According to a recent news release, NASA has delivered new technology to Alaskan officials that could help pilots flying over vast wilderness expanses of the state make better flight decisions, especially when disconnected from the Internet, telephone, flight services and other data sources normally used by pilots.
The software innovation, known as the “Traffic and Atmospheric Information for General Aviation” (TAIGA), is comprised of a collection of algorithms and concepts and data. NASA has helped develop a satellite-based communication method though which regional data is sent only to that specific region. The customized data sets can be downloaded by pilots and can be quickly plugged into a mobile application.
To date, NASA has only developed a conceptual version of the mobile software application, which includes full 3-D terrain visualization. The algorithms, concepts and data are all available as an open-source project for further development by the software industry and the aviation community. Throughout this development process, it will be important for all involved parties to incorporate continuous integration processes to confirm code and software updates integrate efficiently.

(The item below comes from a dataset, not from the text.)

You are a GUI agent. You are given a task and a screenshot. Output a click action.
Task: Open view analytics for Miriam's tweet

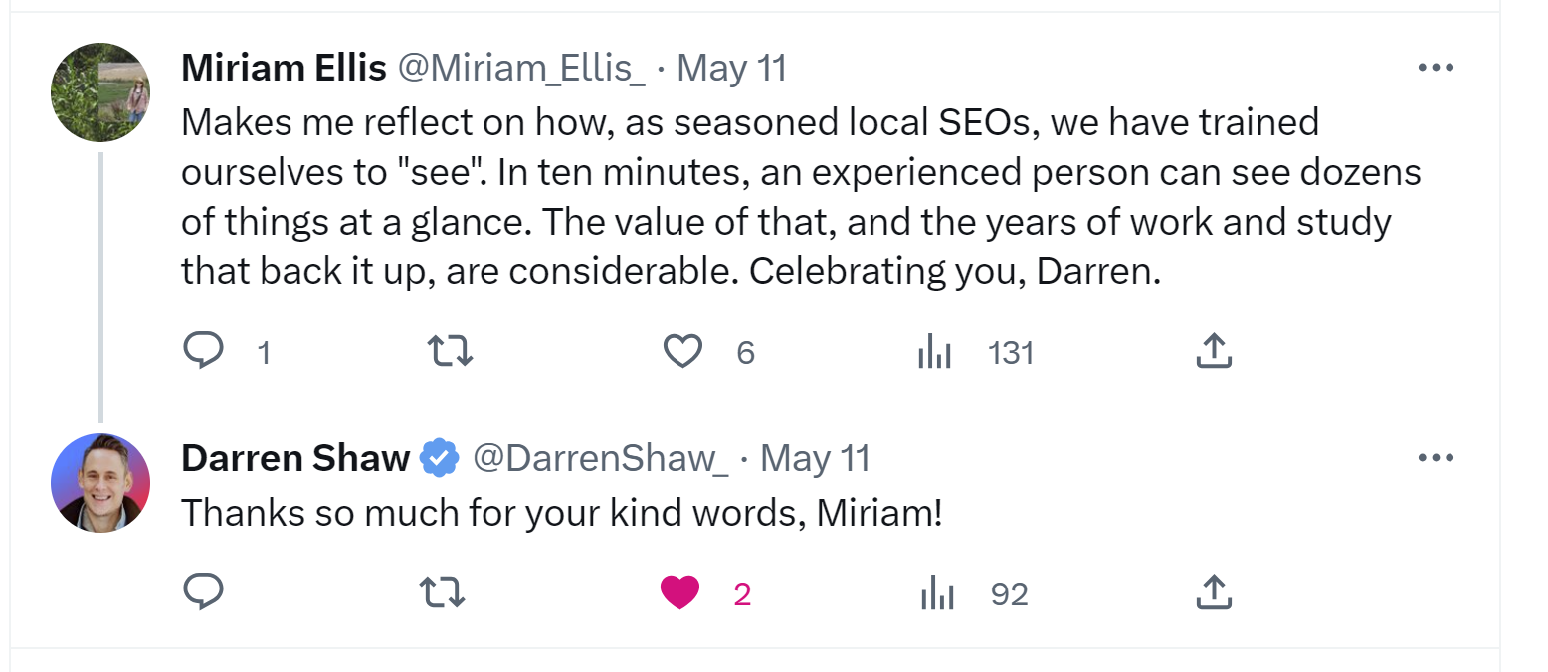(x=933, y=351)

S. Peter Worden, director of NASA’s Ames Research Center in Moffett Field, California, said about the new technology, “We are excited to lend a helping hand to general aviation pilots in Alaska. With the TAIGA app, Alaska pilots will be able to remain independent, but with a dose of safety when needed.”
TAIGA specifically focuses on increasing safety for pilots in Alaska. The next step in development of the TAIGA concept will be for engineers with the State of Alaska to take the NASA concept and develop it to an app that meets the specific needs of Alaskan pilots.